◆ VORLIEGENDER AUSZUG ◆
* * * *

Nerd-Häppchen: Infoporn oder die Sache mit den Blitzen

Auch der folgende Text ist aus meinem unvollendeten Nerdologie-Guide.
Feedback sehr willkommen!

– – – schnipp – – –

Infoporn, oder: Die Sache mit den Blitzen.
Eine Szene aus dem Leben.

VIER ERWACHSENE SITZEN UM EINEN FESTLICH EINGEDECKTEN ESSTISCH. GITTE UND ROLF HABEN HILDE UND NORBERT, GENANNT NERD, ZUM DINNER EINGELADEN. PLÖTZLICH BLITZT ES, FAST SOFORT FOLGT DUNKEL-DROHEND DER DONNER: BO-BOMMMMMM!!!!

Gitte: Huch! Das hat aber gescheppert! (kichert nervös)

Rolf (halb lachend): Wohooow, ja, da braut sich was zusammen, nech?

Hilde: Da jagt man ja keinen Hund vor die Tür!

Gitte: Also, ich hab Angst vor Gewitter. Gut, dass wir hier drinnen so sicher sind!

Norbert: Naja, ganz so sicher auch nicht. Habt Ihr einen Blitzableiter?

Hilde: Jetzt nicht, Norbert. Gitte, die Soße war wirklich ein Gedicht! Das Rezept hätte ich wirklich gern.

* * * *

◆ BEREITGESTELLTE DATEN ◆

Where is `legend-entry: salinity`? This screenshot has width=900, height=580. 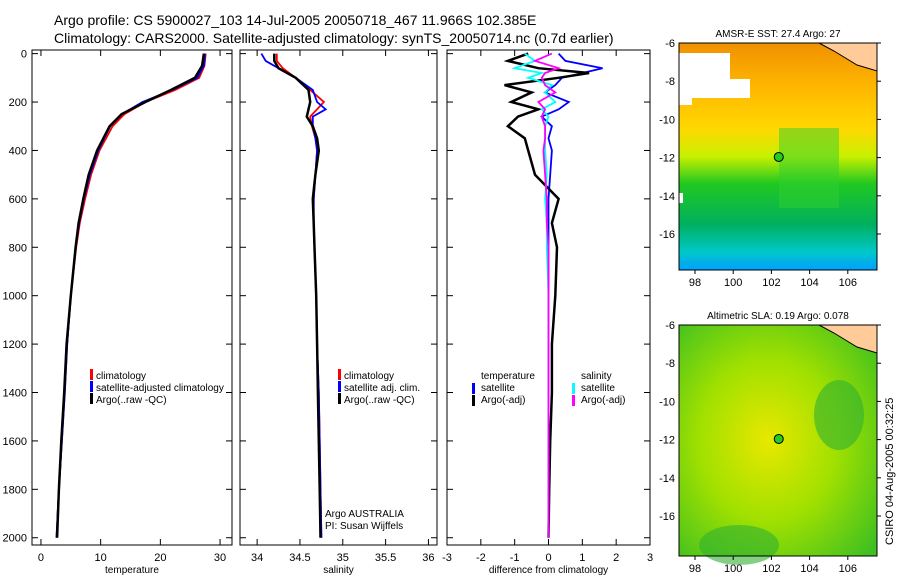 legend-entry: salinity is located at coordinates (596, 376).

* * * *

◆ AUFGABEN ZUR ÜBUNG ◆
**a)** Schreiben Sie aus dem Auszug den Abschnitt wortgetreu ab, der mit „Eine Szene aus“ anfängt und mit „was zusammen, nech?“ aufhört.
**b)** Welcher Spitzname wird Norbert im Auszug gegeben?

◆ LÖSUNGEN DER AUFGABEN ◆
**a)**
Eine Szene aus dem Leben.

VIER ERWACHSENE SITZEN UM EINEN FESTLICH EINGEDECKTEN ESSTISCH. GITTE UND ROLF HABEN HILDE UND NORBERT, GENANNT NERD, ZUM DINNER EINGELADEN. PLÖTZLICH BLITZT ES, FAST SOFORT FOLGT DUNKEL-DROHEND DER DONNER: BO-BOMMMMMM!!!!

Gitte: Huch! Das hat aber gescheppert! (kichert nervös)

Rolf (halb lachend): Wohooow, ja, da braut sich was zusammen, nech?

**b)** Nerd